# zur laufzeit objekte einfügen



## Guest (9. Okt 2006)

Da das einzige was ich finden konnte das hier war
http://www.java-forum.org/de/viewtopic.php?t=6941&highlight=zur+laufzeit
dachte ich mir ich erstelle dann doch mal für diese noob Frage nen neuen Thread.

Also es geht sich um folgendes^^:

*Wie kann ich zur Laufzeit Objekte einfügen?*
1.Eine neue Branchgroup für jedes einzelne Objekt (Monster, Kugel, whatever) erstellen scheint mir suboptimal.
2.Capability für die Branchgroup setzen hat nich funktioniert, es blieb die Exception, dass nur eine Branchgroup hinzugefügt werden kann, wobei das ja wiederrum auf die vorhin beschriebene Weise hinauslaufen würde.

Naja, daher *die Frage wie ich am performantesten/elegantesten neue Objekte in meine Scene einbinden kann.*
Würde man beispielsweise in einem Strategiespiel nach und nach neue Einheiten bauen, wäre es doch seltsam für jede Einheit eine neue Group zu erstellen (schon allein von der Namensgebung her^^).

» Bereitgestellte Angaben:
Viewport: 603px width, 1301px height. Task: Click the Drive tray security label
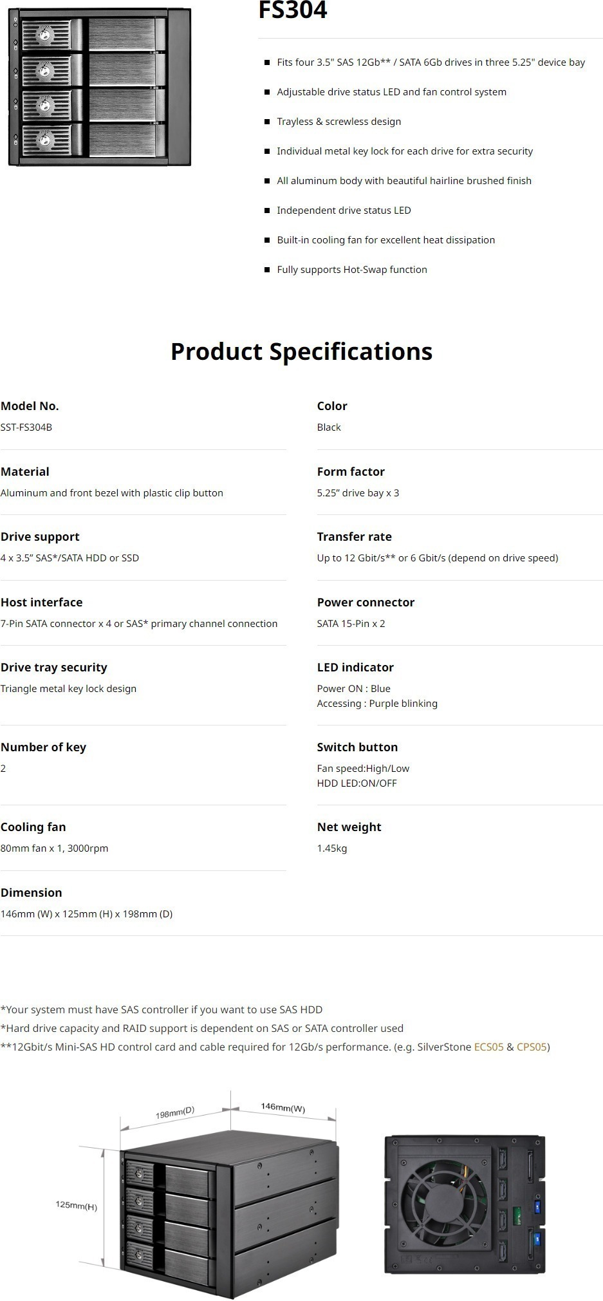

» Ziel 1:
Prüfen Sie, ob die folgenden Aussagen mit dem Seitenauszug übereinstimmen, und beantworten Sie jede mit Ja oder Nein samt den entscheidenden Worten als wörtlichem Zitat.
(a) Nach dem Setzen einer Capability für die Branchgroup trat die Exception nicht mehr auf.
(b) Für jedes einzelne Objekt eine neue Branchgroup zu erstellen, hält der Verfasser für suboptimal.
(c) Als Beispiel führt der Verfasser ein Rennspiel an.
» Ziel 2:
Geben Sie aus dem Seitenauszug den Abschnitt von „Da das einzige“ bis „scheint mir suboptimal.“ unverändert wieder.

» Vollständige Antwort 1:
(a) Nein: „Capability für die Branchgroup setzen hat nich funktioniert, es blieb die Exception“
(b) Ja: „Eine neue Branchgroup für jedes einzelne Objekt (Monster, Kugel, whatever) erstellen scheint mir suboptimal.“
(c) Nein: „Würde man beispielsweise in einem Strategiespiel nach und nach neue Einheiten bauen“

» Vollständige Antwort 2:
Da das einzige was ich finden konnte das hier war
http://www.java-forum.org/de/viewtopic.php?t=6941&highlight=zur+laufzeit
dachte ich mir ich erstelle dann doch mal für diese noob Frage nen neuen Thread.

Also es geht sich um folgendes^^:

*Wie kann ich zur Laufzeit Objekte einfügen?*
1.Eine neue Branchgroup für jedes einzelne Objekt (Monster, Kugel, whatever) erstellen scheint mir suboptimal.